ZnO Nanoparticles and Rifampicin Synergistically Damage the Membrane of Mycobacteria

The emergence of drug resistance in tuberculosis requires alternative strategies to combat the resistance. To this end, we have synthesized zinc oxide nanoparticles (ZnO NPs) of 11 nm diameter and evaluated its effect against mycobacteria alone, as well as in combination with the first-line anti-TB drug, rifampicin. These ZnO NPs themselves are not inhibitory against the wild-type (WT) Mycobacterium smegmatis, up to a concentration as high as 256 μg/mL. However, a subinhibitory concentration of only 32 μg/mL of ZnO NPs in combination with rifampicin, showed a 4-fold reduction in the minimum inhibitory concentration of rifampicin, against WT M. smegmatis. Thus, the fractional inhibitory concentration index for the combination was found to be 0.375, which proves the effect to be synergistic.

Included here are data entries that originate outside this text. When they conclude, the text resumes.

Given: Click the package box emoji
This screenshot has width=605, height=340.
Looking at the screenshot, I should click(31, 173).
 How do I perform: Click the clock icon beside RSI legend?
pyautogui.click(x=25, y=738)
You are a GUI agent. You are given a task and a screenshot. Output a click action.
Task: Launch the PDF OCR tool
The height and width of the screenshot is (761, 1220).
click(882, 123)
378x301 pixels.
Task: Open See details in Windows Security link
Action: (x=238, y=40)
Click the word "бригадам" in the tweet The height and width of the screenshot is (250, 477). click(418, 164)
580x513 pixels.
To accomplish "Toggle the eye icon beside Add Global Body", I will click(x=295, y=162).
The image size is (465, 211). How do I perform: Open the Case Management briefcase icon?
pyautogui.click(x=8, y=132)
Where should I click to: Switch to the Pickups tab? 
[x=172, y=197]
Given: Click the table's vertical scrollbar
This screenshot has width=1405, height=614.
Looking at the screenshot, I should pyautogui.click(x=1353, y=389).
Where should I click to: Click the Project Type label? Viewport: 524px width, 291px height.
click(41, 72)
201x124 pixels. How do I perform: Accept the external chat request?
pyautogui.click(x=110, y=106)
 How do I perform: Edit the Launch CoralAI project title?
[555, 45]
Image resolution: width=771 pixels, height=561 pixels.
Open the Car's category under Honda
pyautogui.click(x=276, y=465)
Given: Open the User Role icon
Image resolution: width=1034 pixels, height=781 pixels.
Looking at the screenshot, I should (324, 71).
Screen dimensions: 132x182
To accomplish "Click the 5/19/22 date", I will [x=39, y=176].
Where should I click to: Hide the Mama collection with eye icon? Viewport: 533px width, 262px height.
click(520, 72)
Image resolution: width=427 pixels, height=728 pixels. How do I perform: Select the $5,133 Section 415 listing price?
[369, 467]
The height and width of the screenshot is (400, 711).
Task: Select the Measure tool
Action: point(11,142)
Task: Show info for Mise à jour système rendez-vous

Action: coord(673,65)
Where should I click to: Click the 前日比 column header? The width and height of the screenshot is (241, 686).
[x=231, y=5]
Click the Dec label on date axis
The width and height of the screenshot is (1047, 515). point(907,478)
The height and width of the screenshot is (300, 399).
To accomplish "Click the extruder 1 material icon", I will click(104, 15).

This is explained by high membrane permeability observed in presence of the combination of ZnO NPs and rifampicin, which increased with time. High membrane permeability, in turn, increased rifampicin uptake in cells, which subsequently enhanced the bactericidal effect of the drug. The resultant morphology of the bacteria, from Cryo-SEM, showed membrane damage, following treatment with a combination of ZnO NPs and rifampicin. However, this combination showed very less reactive oxygen species (ROS) production, compared to ZnO NPs alone. Hence, we can conclude that membrane damage is the dominant mechanism behind synergism of the combination, rather than that of ROS generation. This combination also proved to be successful against our laboratory-generated, drug resistant strains of M. smegmatis, as well as against vaccine strain- M. bovis BCG, which proves the general applicability of this synergism for different strains. We hence propose that our developed ZnO NPs and drug combination can be promising for overcoming mycobacterial drug resistance.